- _Raw data_
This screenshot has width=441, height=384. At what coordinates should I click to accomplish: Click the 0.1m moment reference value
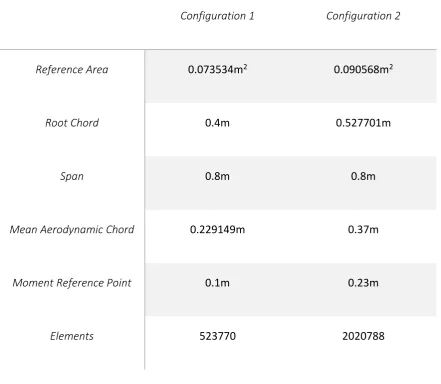(x=217, y=283)
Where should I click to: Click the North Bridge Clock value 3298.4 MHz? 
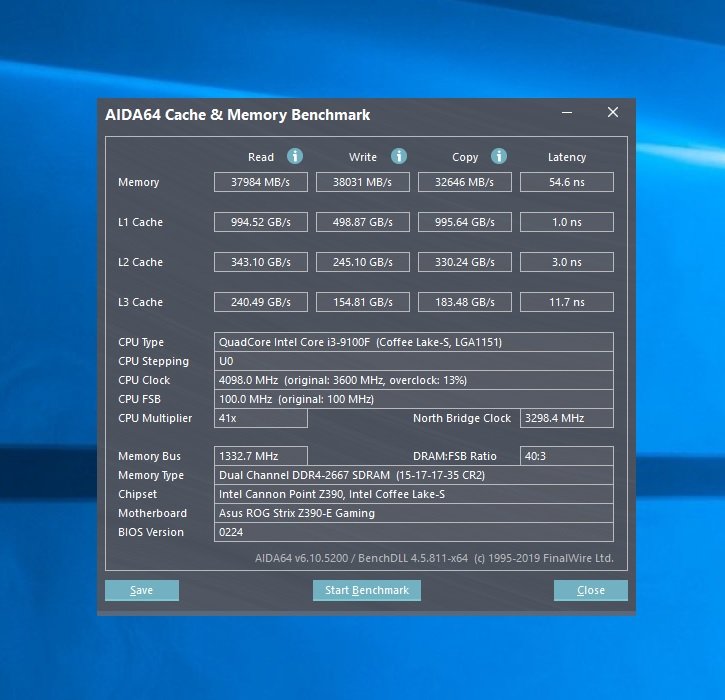(x=567, y=418)
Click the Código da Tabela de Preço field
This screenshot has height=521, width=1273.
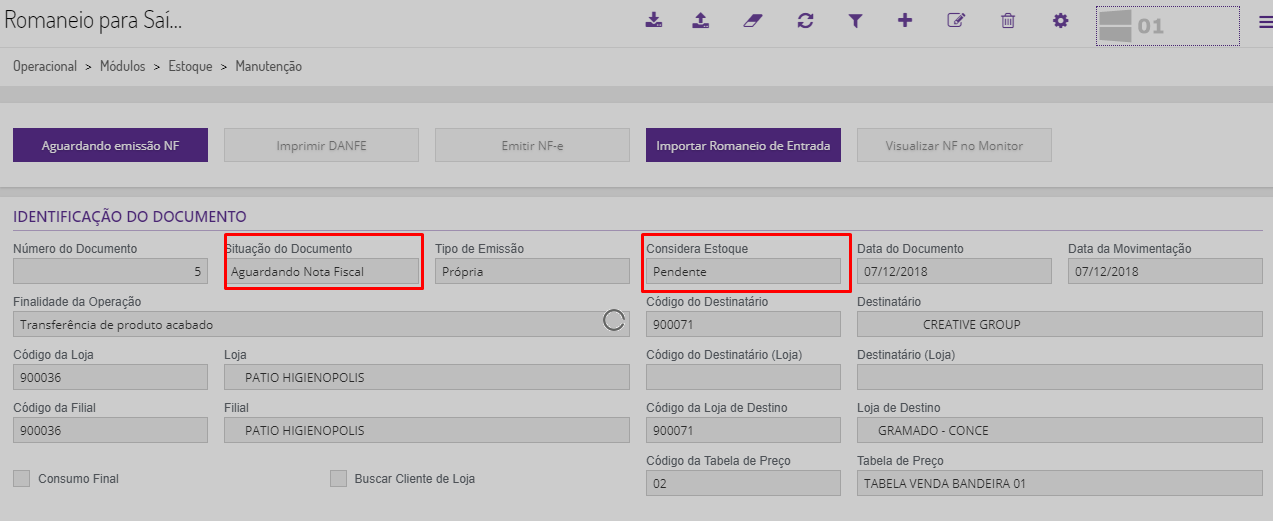743,484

- _Instructions to follow_
Rewrite the material above as a two-column CSV with the headers instruction and location. Give one row per request, with its text in the first column and its answer in the second, each field in double quotes with any line breaks replaced by spaces, and leave out the pictures.

- _Answer to this problem_
instruction,location
"This screenshot has width=441, height=384. At what coordinates should I click to accomplish: Click the 0.1m moment reference value","(x=217, y=283)"
"Where should I click to: Click the North Bridge Clock value 3298.4 MHz?","(x=567, y=418)"
"Click the Código da Tabela de Preço field This screenshot has height=521, width=1273.","743,484"